> [Supplied text]
____
The numbers: Sales of new single-family homes rose sharply for the second straight month in June, pushing the sales rate to its highest level in 13 years, according to data released Friday.

The annual sales pace for U.S. new-home sales rose 13.8% last month to 776,000, the Commerce Department said Friday. That’s above the prior cycle high of 774,000 hit in January and is the strongest since July 2007, according to the Mortgage Bankers Association.

Economists polled by MarketWatch had expected a June sales rate of 710,000, compared with an original May estimate of 676,000. On Friday, the government revised May’s rate to 682,000. That pushed the May rise in new home sales to 19.4%

What happened: Sales rose in all four regions, with the largest gain of 89.7% coming in the Northeast. June’s sales pace is 6.9% above a year earlier.

The median price of new homes was $329,200 in June. That is 5.6% above the price one year ago. There were 307,000 new homes estimated to be up for sale, which equates to a tight 4.7-month supply. A 6-month supply of homes is generally considered to be indicative of a balanced market.
____
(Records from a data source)
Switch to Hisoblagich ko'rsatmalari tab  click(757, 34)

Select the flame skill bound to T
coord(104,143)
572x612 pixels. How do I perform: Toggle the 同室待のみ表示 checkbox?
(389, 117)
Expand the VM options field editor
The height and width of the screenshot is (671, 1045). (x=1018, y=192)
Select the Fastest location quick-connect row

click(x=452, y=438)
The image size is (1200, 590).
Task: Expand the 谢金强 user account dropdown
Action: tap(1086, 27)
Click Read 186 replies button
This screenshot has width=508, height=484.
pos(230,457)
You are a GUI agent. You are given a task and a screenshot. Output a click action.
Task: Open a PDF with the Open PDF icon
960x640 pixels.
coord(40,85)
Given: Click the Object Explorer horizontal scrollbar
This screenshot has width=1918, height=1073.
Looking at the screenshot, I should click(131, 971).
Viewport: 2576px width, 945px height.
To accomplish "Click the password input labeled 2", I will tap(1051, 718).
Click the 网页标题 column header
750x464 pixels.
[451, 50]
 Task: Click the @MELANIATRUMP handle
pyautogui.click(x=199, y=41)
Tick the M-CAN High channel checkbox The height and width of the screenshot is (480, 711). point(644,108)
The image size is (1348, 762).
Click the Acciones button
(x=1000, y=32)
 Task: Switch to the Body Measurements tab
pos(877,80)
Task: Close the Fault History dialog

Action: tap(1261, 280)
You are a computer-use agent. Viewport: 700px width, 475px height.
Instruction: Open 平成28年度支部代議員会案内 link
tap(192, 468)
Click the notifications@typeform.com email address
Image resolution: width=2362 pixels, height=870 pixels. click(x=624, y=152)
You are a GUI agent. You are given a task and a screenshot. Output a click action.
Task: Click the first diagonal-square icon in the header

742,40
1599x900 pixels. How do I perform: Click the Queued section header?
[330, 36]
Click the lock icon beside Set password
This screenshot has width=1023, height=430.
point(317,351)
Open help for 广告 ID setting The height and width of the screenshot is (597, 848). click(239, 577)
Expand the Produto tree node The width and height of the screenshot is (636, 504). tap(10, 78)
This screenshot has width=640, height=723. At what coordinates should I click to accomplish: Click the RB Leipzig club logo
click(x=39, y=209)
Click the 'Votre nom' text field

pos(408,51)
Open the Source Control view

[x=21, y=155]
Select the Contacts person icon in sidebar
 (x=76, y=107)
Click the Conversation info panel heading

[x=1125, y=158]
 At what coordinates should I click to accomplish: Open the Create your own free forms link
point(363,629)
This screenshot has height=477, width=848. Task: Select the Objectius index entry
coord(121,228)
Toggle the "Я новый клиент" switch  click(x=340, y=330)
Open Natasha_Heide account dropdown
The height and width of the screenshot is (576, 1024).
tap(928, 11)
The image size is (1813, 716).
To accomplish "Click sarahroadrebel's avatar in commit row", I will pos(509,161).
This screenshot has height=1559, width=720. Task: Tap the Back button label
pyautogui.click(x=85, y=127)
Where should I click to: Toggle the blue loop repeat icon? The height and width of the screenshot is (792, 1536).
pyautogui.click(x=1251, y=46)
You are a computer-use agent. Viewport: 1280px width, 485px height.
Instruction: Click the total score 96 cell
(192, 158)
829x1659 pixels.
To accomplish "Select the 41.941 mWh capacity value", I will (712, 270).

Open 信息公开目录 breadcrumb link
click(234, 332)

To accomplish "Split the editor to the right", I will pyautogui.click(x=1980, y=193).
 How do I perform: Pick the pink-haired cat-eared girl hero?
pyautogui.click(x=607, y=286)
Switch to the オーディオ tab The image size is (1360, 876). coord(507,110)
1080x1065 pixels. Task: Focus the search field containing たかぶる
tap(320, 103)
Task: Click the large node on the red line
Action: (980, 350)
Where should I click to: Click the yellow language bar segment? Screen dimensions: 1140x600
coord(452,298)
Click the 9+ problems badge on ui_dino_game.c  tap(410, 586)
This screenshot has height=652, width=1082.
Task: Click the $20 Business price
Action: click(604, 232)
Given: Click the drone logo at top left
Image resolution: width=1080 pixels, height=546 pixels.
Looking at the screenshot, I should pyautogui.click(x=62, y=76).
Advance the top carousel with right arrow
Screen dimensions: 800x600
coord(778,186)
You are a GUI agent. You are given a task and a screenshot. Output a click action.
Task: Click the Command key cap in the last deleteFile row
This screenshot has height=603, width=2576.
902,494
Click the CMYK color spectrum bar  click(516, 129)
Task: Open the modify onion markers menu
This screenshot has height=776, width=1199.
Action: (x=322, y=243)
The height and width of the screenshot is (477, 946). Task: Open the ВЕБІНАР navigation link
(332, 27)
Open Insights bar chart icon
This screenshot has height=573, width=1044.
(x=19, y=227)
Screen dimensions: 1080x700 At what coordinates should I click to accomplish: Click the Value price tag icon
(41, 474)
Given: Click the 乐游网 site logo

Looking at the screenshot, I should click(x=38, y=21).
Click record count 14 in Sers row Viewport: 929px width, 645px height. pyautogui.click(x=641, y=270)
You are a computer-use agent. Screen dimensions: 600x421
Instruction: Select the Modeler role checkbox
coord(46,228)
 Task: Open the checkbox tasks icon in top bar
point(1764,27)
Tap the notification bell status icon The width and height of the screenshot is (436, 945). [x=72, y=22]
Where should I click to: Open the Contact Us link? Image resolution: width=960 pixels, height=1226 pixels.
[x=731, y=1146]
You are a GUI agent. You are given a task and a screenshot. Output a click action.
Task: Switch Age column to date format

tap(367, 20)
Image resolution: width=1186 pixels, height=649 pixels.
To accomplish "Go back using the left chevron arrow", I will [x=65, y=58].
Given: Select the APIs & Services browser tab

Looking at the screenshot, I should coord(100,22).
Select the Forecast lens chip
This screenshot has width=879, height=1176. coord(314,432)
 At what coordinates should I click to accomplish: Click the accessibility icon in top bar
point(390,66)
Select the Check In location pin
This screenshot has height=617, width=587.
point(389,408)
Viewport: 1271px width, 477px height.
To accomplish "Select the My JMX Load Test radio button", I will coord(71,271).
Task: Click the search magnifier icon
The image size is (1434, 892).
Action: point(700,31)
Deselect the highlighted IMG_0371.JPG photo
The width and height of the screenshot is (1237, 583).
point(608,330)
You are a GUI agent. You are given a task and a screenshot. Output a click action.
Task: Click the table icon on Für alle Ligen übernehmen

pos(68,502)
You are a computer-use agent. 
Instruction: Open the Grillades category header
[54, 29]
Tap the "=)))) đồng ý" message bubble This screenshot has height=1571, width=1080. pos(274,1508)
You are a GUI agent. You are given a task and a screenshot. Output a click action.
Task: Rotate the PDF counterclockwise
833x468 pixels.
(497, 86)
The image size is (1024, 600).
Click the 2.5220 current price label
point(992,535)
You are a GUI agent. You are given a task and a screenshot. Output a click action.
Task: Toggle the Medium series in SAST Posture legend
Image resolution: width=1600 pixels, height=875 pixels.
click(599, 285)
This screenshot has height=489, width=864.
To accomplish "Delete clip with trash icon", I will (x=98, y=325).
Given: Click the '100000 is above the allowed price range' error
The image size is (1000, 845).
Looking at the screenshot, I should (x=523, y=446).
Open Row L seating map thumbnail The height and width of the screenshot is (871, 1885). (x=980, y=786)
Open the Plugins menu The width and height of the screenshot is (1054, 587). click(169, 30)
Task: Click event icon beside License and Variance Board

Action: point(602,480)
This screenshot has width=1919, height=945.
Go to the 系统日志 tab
____
> [Assigned task A] According to the new-home sales report, which region had the largest sales gain in June?
> [Assigned task B] Continue the new-home sales report from where it stops.
These rows come from a different source than the text.

> [Response area A] The Northeast, with a gain of 89.7%.

> [Response area B]
Big picture: Only last month, one economist said it might take two years for new home sales to rise above January’s level. Housing is leading the recovery fueled by low mortgage interest rates. Some analysts also see an boost from workers deciding to move to the suburbs now that they can work from home. Mortgage applications for home purchases hit 11-year highs earlier this month. Still, the spread of the coronavirus in July adds some downside risk to the sector.

What are they saying? “The impact of falling mortgage rates – down 80 basis points this year – is more than offsetting the wave of Covid-induced job losses, which seem to be hitting younger renters rather than would-be homebuyers; the median buyer is 47 years of age, while the median restaurant employee is 29,” said Ian Shepherdson, chief economist at Pantheon Macroeconomics.

Market reaction: Stocks opened lower Friday on renewed tension between the Trump administration and China. The Dow Jones Industrial Average was down about 60 points in early trading, off earlier lows.